Toute la force de Carnivale, traduit par La Caravane de l’étrange pour l’exploitation française, réside dans cette intemporelle et éternelle lutte entre le bien et le mal. Une lutte qui s’étend sur les grandes étendues sans horizon de l’Amérique. Nous suivons les mésaventures d’une troupe d’itinérants du spectacle, avec qui on prend la route d’un territoire désertique encore vierge où se joue les enjeux de cette dualité entre un jeune guérisseur et un prêcheur dément.
Le créateur de la série, Daniel Knauf, réussit par une juste alchimie mixant plusieurs influences du folklore cinématographique, à imposer une sorte de continuum événementiel qui s’inscrit durablement. Dès un premier épisode littéralement bluffant, il nous embarque dans un univers ultra référencé, on pense à David Lynch pour le côté étrange ou le rationnel côtoie l’inexplicable, à Todd Browning pour sa peinture humaniste d’une communauté de « freaks » à laquelle on s’attache assez aisément et tout ça se déroulant pendant la période de la grande dépression, magnifiquement relatée par les livres de John Steinbeck ou les peintures de Dorothea Lange.

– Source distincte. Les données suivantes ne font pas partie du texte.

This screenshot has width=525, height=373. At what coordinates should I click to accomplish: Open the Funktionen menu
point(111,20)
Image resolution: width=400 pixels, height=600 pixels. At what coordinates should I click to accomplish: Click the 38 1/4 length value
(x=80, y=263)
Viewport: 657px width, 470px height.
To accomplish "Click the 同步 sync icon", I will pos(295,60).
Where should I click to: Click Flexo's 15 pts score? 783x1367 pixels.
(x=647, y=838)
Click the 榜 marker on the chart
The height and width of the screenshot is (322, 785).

Où quand Les Raisins de la Colère croisent l’univers d’Elephant Man.
Au-delà du visuel super léché et des attributs induits par une écriture très travaillée des divers personnages, ce qui est particulièrement frappant et s’incruste durablement, pendant et encore après le dernier épisode de ces deux saisons, c’est ce cheminement labyrinthique emprunt de mysticisme n’obnubilant jamais l’aspect profondément humain des quidams, qui interroge sur l’aspect sous-terrain de la construction du sol américain, et par extension, du monde en général, et de rendre tout cela crédible malgré les multiples pistes irrationnelles qui jalonnent le récit.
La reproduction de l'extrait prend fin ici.